» To do
Rewrite the data below, changing each "GUI agent" to "interface agent" and keeping everything else the same.

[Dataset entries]
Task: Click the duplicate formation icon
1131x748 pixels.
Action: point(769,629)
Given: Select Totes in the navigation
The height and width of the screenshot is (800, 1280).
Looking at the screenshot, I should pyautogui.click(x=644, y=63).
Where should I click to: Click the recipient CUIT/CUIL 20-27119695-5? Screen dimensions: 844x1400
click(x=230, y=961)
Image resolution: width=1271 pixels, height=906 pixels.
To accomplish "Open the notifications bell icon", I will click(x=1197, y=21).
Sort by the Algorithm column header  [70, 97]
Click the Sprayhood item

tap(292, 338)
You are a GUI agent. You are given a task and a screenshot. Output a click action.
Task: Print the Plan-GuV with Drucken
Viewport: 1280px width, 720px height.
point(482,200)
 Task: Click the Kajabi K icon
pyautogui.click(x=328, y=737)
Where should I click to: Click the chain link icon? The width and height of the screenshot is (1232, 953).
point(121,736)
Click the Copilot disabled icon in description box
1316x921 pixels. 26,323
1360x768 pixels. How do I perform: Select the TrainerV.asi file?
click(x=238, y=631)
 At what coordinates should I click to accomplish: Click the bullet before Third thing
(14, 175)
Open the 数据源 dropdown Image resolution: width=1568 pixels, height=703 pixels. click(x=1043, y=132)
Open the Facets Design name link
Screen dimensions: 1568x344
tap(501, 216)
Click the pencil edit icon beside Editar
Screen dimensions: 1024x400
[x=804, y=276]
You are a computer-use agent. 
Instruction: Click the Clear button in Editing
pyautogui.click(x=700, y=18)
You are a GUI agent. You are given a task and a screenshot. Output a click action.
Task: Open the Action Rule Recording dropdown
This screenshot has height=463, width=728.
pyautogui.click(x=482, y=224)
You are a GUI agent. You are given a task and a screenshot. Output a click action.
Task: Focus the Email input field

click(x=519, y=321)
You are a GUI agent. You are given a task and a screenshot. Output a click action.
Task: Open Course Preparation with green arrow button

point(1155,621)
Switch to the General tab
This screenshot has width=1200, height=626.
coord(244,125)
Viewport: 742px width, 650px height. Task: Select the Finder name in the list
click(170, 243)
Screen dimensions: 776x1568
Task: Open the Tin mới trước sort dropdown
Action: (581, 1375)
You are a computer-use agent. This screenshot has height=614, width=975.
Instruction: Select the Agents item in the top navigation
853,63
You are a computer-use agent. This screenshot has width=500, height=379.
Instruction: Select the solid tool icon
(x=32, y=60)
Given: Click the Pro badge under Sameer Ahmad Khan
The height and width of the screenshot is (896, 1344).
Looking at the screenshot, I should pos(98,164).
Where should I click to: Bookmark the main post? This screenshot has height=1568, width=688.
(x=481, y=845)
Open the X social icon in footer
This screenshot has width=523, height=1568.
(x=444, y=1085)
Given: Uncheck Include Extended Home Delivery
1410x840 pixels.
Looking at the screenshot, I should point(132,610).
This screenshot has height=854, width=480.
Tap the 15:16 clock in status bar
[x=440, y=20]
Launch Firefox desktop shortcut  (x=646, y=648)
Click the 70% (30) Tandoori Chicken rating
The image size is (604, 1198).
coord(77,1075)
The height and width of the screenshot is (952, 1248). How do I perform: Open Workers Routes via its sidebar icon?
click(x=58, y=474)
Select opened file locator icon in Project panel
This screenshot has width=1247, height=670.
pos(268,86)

» Response to this exercise
Task: Click the duplicate formation icon
1131x748 pixels.
Action: point(769,629)
Given: Select Totes in the navigation
The height and width of the screenshot is (800, 1280).
Looking at the screenshot, I should pyautogui.click(x=644, y=63).
Where should I click to: Click the recipient CUIT/CUIL 20-27119695-5? Screen dimensions: 844x1400
click(x=230, y=961)
Image resolution: width=1271 pixels, height=906 pixels.
To accomplish "Open the notifications bell icon", I will click(x=1197, y=21).
Sort by the Algorithm column header  [70, 97]
Click the Sprayhood item

tap(292, 338)
You are a interface agent. You are given a task and a screenshot. Output a click action.
Task: Print the Plan-GuV with Drucken
Viewport: 1280px width, 720px height.
point(482,200)
 Task: Click the Kajabi K icon
pyautogui.click(x=328, y=737)
Where should I click to: Click the chain link icon? The width and height of the screenshot is (1232, 953).
point(121,736)
Click the Copilot disabled icon in description box
1316x921 pixels. 26,323
1360x768 pixels. How do I perform: Select the TrainerV.asi file?
click(x=238, y=631)
 At what coordinates should I click to accomplish: Click the bullet before Third thing
(14, 175)
Open the 数据源 dropdown Image resolution: width=1568 pixels, height=703 pixels. click(x=1043, y=132)
Open the Facets Design name link
Screen dimensions: 1568x344
tap(501, 216)
Click the pencil edit icon beside Editar
Screen dimensions: 1024x400
[x=804, y=276]
You are a computer-use agent. 
Instruction: Click the Clear button in Editing
pyautogui.click(x=700, y=18)
You are a interface agent. You are given a task and a screenshot. Output a click action.
Task: Open the Action Rule Recording dropdown
This screenshot has height=463, width=728.
pyautogui.click(x=482, y=224)
You are a interface agent. You are given a task and a screenshot. Output a click action.
Task: Focus the Email input field

click(x=519, y=321)
You are a interface agent. You are given a task and a screenshot. Output a click action.
Task: Open Course Preparation with green arrow button

point(1155,621)
Switch to the General tab
This screenshot has width=1200, height=626.
coord(244,125)
Viewport: 742px width, 650px height. Task: Select the Finder name in the list
click(170, 243)
Screen dimensions: 776x1568
Task: Open the Tin mới trước sort dropdown
Action: (581, 1375)
You are a computer-use agent. This screenshot has height=614, width=975.
Instruction: Select the Agents item in the top navigation
853,63
You are a computer-use agent. This screenshot has width=500, height=379.
Instruction: Select the solid tool icon
(x=32, y=60)
Given: Click the Pro badge under Sameer Ahmad Khan
The height and width of the screenshot is (896, 1344).
Looking at the screenshot, I should pos(98,164).
Where should I click to: Bookmark the main post? This screenshot has height=1568, width=688.
(x=481, y=845)
Open the X social icon in footer
This screenshot has width=523, height=1568.
(x=444, y=1085)
Given: Uncheck Include Extended Home Delivery
1410x840 pixels.
Looking at the screenshot, I should point(132,610).
This screenshot has height=854, width=480.
Tap the 15:16 clock in status bar
[x=440, y=20]
Launch Firefox desktop shortcut  (x=646, y=648)
Click the 70% (30) Tandoori Chicken rating
The image size is (604, 1198).
coord(77,1075)
The height and width of the screenshot is (952, 1248). How do I perform: Open Workers Routes via its sidebar icon?
click(x=58, y=474)
Select opened file locator icon in Project panel
This screenshot has width=1247, height=670.
pos(268,86)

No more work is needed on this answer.